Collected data

Segment Open

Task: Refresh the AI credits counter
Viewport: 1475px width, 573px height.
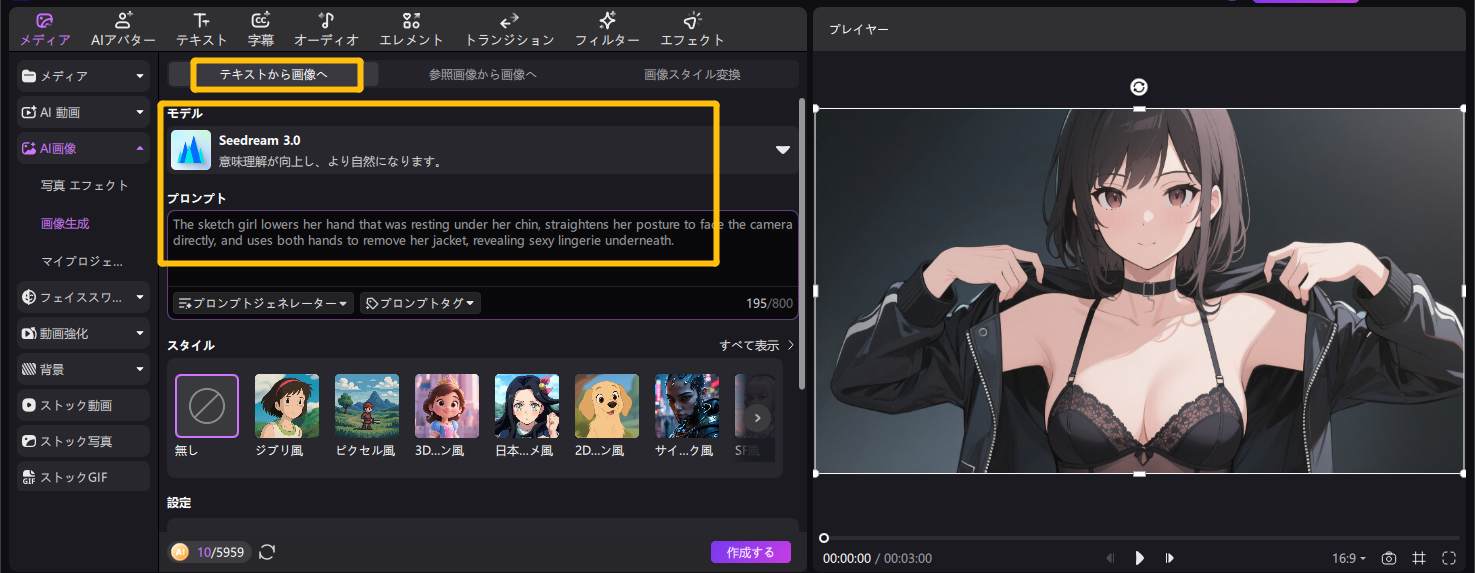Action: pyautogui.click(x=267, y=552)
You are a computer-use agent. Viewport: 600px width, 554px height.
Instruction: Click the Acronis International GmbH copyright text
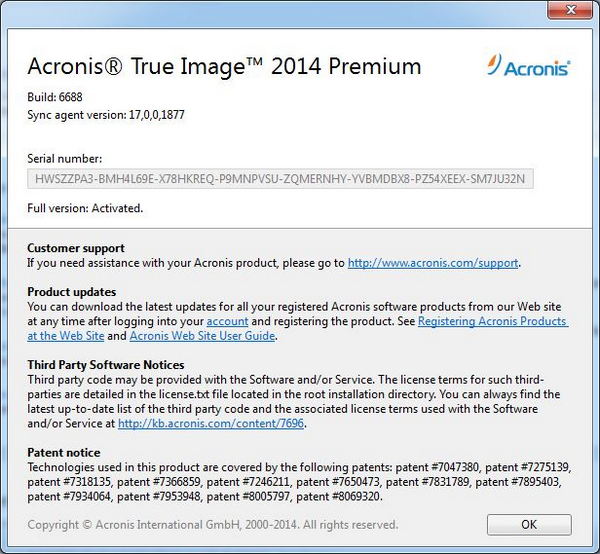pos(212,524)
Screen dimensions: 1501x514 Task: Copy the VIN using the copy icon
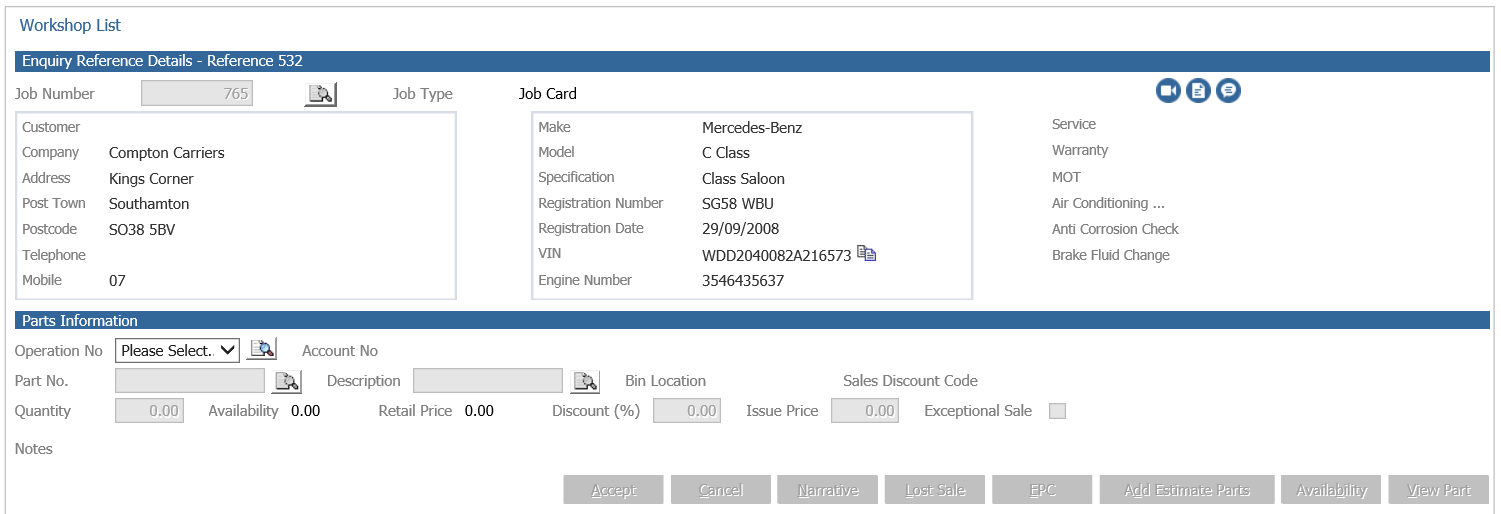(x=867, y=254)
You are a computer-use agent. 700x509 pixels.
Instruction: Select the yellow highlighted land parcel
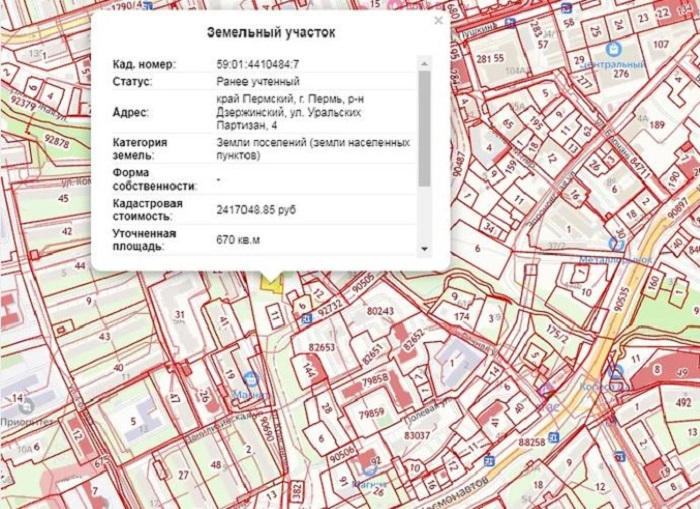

Segment Closed

About this task: Retype the records verbatim, excluding each image they hold.

Solution to this exercise:
Task: Refresh the AI credits counter
Viewport: 1475px width, 573px height.
Action: pyautogui.click(x=267, y=552)
You are a computer-use agent. Viewport: 600px width, 554px height.
Instruction: Click the Acronis International GmbH copyright text
pos(212,524)
Screen dimensions: 1501x514 Task: Copy the VIN using the copy icon
(x=867, y=254)
You are a computer-use agent. 700x509 pixels.
Instruction: Select the yellow highlighted land parcel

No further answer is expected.